A federal judge based in Mobile made clear this week that her landmark ruling striking down Alabama’s ban on same-sex marriage is not confined to a single defendant, but applies to probate officials statewide.
U.S. District Judge Callie V.S. “Ginny” Granade, whose courtroom sits in Mobile, issued the clarification after attorneys for the plaintiffs raised concerns that the Alabama Probate Judges Association had suggested her ruling bound only the state Attorney General’s Office. Granade’s order made plain that her judgment was never meant to apply narrowly. She wrote that while a stay remains in place, neither the named defendant nor probate courts anywhere in Alabama are currently obligated to act on the judgment. But if that stay is lifted, she said, the ruling’s finding that Alabama’s marriage statute and related constitutional amendment violate the U.S. Constitution’s Due Process and Equal Protection guarantees applies broadly. By Wednesday evening, the probate judges’ association said it agreed the order extends to all 67 Alabama counties.
The case traces directly back to Mobile. Plaintiffs Cari Searcy and Kim McKeand, a Mobile-area couple who married in California in 2005, filed suit after Mobile County Probate Judge Don Davis denied Searcy’s request to legally adopt the son the two women had raised together since birth, who was 9 years old at the time of the ruling. Because Alabama law recognized only McKeand as the child’s legal parent, Searcy had no formal parental rights despite raising the boy from infancy.
Granade’s original ruling made Alabama the 37th state, along with the District of Columbia, to permit same-sex marriages, finding the state’s ban unconstitutional. Days later, she issued a related ruling in favor of two other Mobile residents, James Strawser and John Humphrey, who had sued without a lawyer after being denied a marriage license.

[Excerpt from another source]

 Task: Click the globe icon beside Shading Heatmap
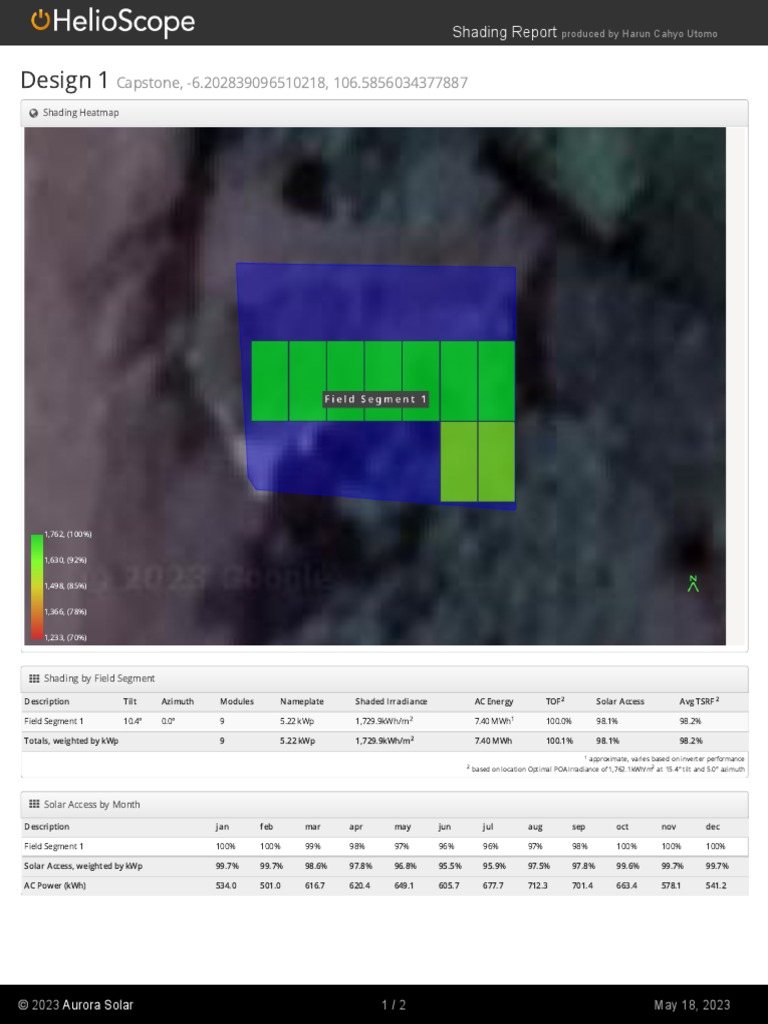click(x=33, y=113)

Granade agreed to pause enforcement of her order for 14 days so the state could pursue an appeal before the Atlanta-based 11th U.S. Circuit Court of Appeals. The Attorney General’s Office had pushed for the ruling to remain on hold until the U.S. Supreme Court weighed in and settled the question nationally, and did not immediately comment on Granade’s latest clarification.
Attorneys for Searcy and McKeand welcomed the update. One of their lawyers said the order was consistent with the judge’s earlier rulings and expressed hope that probate judges across the state would follow it once it took effect. Co-counsel pointed to the possibility that Alabama residents could recover court costs and legal fees from probate judges who declined to comply once the stay lifted.
The dispute over how broadly a federal marriage ruling should apply echoed a similar fight that had recently played out in Florida. Granade’s order specifically referenced a Florida federal judge’s earlier clarification that his own ruling applied statewide rather than to a single county, reasoning that a court’s injunction against one party does not erase the underlying constitutional obligation for others.
The Mobile-rooted case continued to draw statewide attention in the days that followed, as Alabama’s Supreme Court chief justice weighed in publicly, arguing state officials were not bound to follow the federal order — a stance that drew its own ethics complaint.